The resolution to this wicked problem is to treat AI, energy, and infrastructure as a single overarching, strategic system. With this comprehensive perspective, organizations can work smarter to unlock capacity while new supply and grid upgrades come online.

The most decisive lever is not building more generation and wires, but improving how electricity is used. Because load profiles in many markets are peak-driven and not flat, the grid is materially underutilized. Deploying AI-enabled solutions on the demand side, especially across buildings and industrial facilities, will flatten peaks and raise utilization, effectively creating virtual capacity faster than physical buildouts.

A central insight from our research at the Schneider Electric Sustainability Research Institute is that peak load could be reduced by up to 60% with demand-side deployment at scale, buying roughly a decade of time to modernize the grid.

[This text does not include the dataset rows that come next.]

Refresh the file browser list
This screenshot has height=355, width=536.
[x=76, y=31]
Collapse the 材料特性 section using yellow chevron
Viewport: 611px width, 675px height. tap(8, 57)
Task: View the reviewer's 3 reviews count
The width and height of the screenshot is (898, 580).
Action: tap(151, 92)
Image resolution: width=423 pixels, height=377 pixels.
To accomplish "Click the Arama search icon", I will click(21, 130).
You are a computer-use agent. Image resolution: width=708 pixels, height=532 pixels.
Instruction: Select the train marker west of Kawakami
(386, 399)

In parallel, there are a number of other actions organizations can take now. This includes a portfolio of compute efficiency techniques that decouple business value creation from energy growth; selecting fit-for-purpose model sizes; using smaller or open models where appropriate; and applying quantization, pruning, and knowledge distillation to reduce storage and compute needs.

These technical choices matter at scale because they change the unit economics of every inference call and every automated workflow.

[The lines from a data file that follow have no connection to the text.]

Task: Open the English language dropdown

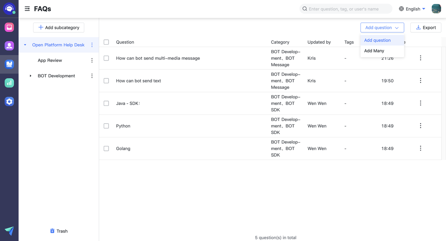Action: pos(412,9)
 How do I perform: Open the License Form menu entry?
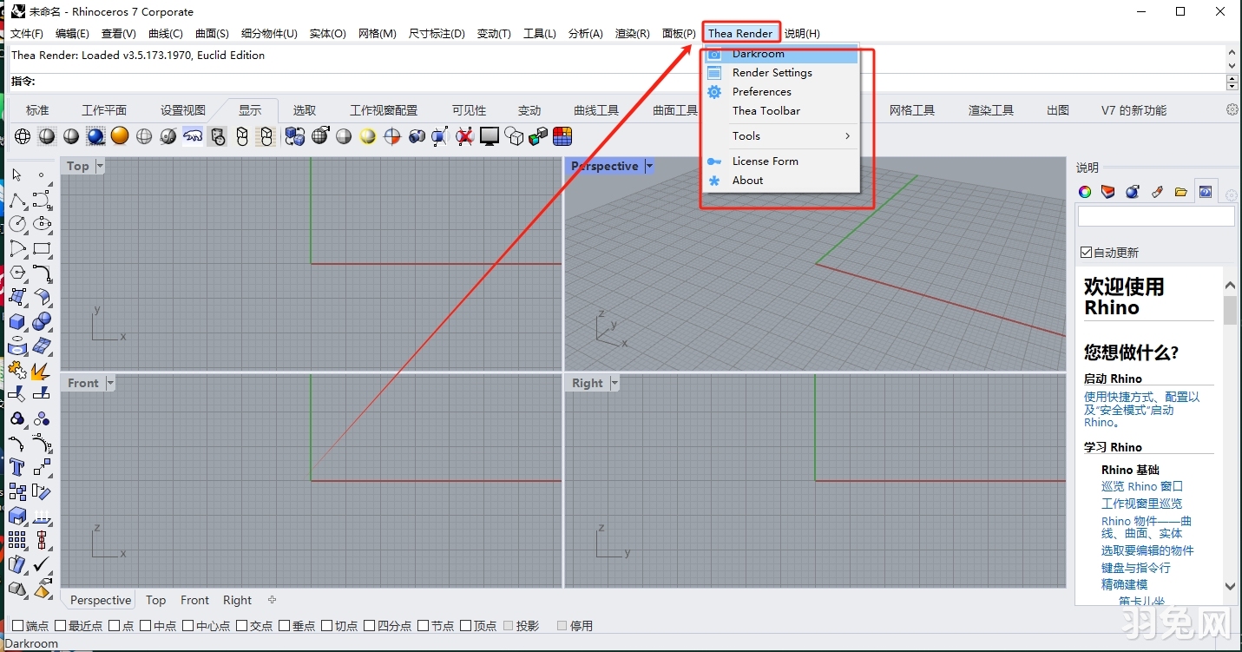tap(766, 161)
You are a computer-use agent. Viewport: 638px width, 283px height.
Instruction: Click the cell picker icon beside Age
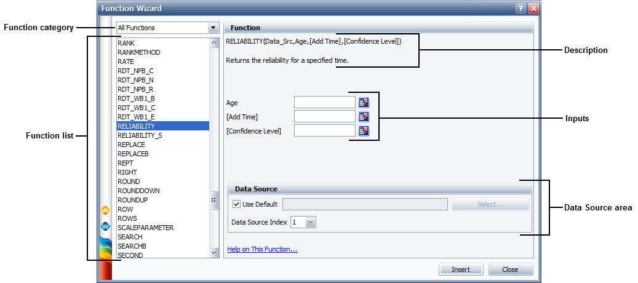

Operationally, this also requires reimagining experiences and processes to focus investment on high-leverage journeys such as employee productivity, customer service, sales enablement, software delivery, and knowledge work.

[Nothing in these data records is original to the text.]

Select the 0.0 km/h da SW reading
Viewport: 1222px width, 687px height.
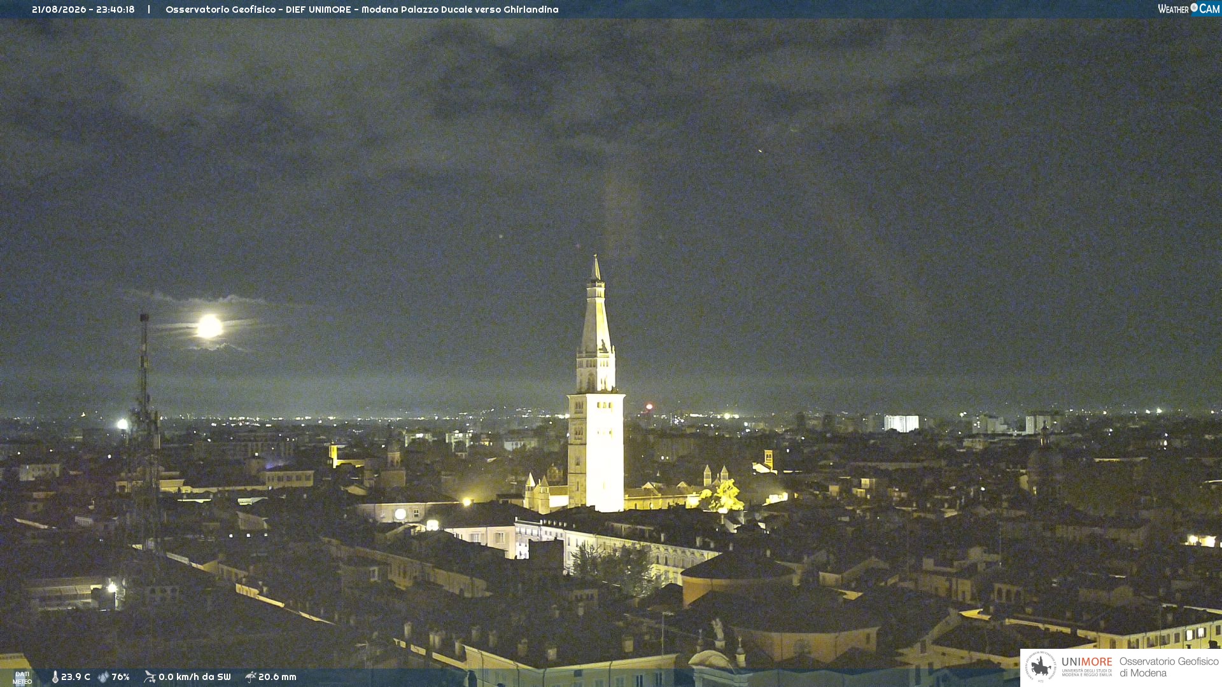tap(195, 677)
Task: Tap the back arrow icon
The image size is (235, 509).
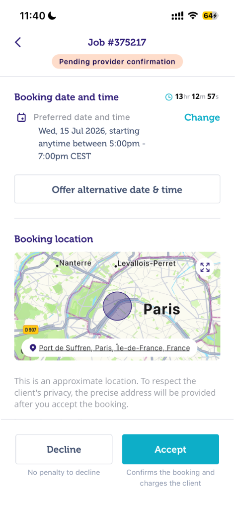Action: [x=18, y=42]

Strategic imperatives: Building sustainable AI infrastructure for future growth

There are six strategic imperatives to address the six wicked AI energy problems, enabling sustainability executives to become valuable contributors to thought leadership and strategic know-how as enterprises embrace agentic capabilities:

1. Elevate infrastructure as a board-level AI narrative: Treat power availability, grid constraints, and cooling, water as first-class constraints in AI strategy. Executives should build scenario plans for capacity, price volatility, and permitting timelines.
2. Prioritize virtual capacity in the next 1,000 days: Deploy AI-enabled energy management, peak shaving, and flexibility programs across buildings and industrial sites to reduce peaks and raise utilization, buying time for physical grid modernization. Focus first on the highest-peak, highest-cost sites and scale with standardized playbooks.
3. Engineer for sustainable AI economics: Institutionalize model selection and optimization; right-sizing; open- versus closed-models; retrieval-augmented approaches; quantization, pruning, and distillation; and track energy- and carbon-per-workload. Also optimize for cost-per-outcome, not for cost-per-token.
4. Shift the workforce up the stack: Make augmentation explicit. Deploy copilots and in-the-flow tools, redesign roles, and create targeted upskilling so productivity gains translate into higher-value work such as design thinking, domain expertise, customer empathy, and creative problem solving.
5. Measure what matters: Establish a small set of key performance indicators reviewed by executive leadership. These include value realized, model quality and safety, time-to-deploy, energy and carbon intensity, and resilience (uptime and recovery). These KPIs should steer investment and prevent low-value experimentation.
6. Partner across the ecosystem: Infrastructure constraints cannot be solved by any single enterprise. Proactively collaborate with utilities, hyperscalers, equipment providers, and policymakers on demand response, clean energy procurement, and grid modernization. Do not allow the dream of agentic AI at scale to become a bottleneck for growth.

AI has become a modernization force, with many business growth characteristics. However, its limiting factor is increasingly physical: electricity, grid capacity, and the infrastructure required to deploy compute at scale.

The winning response is not to slow AI adoption, but to accelerate smart capacity - demand-side flexibility and compute efficiency - while building AI-first operating capabilities that enable organizations to scale responsibly and sustainably.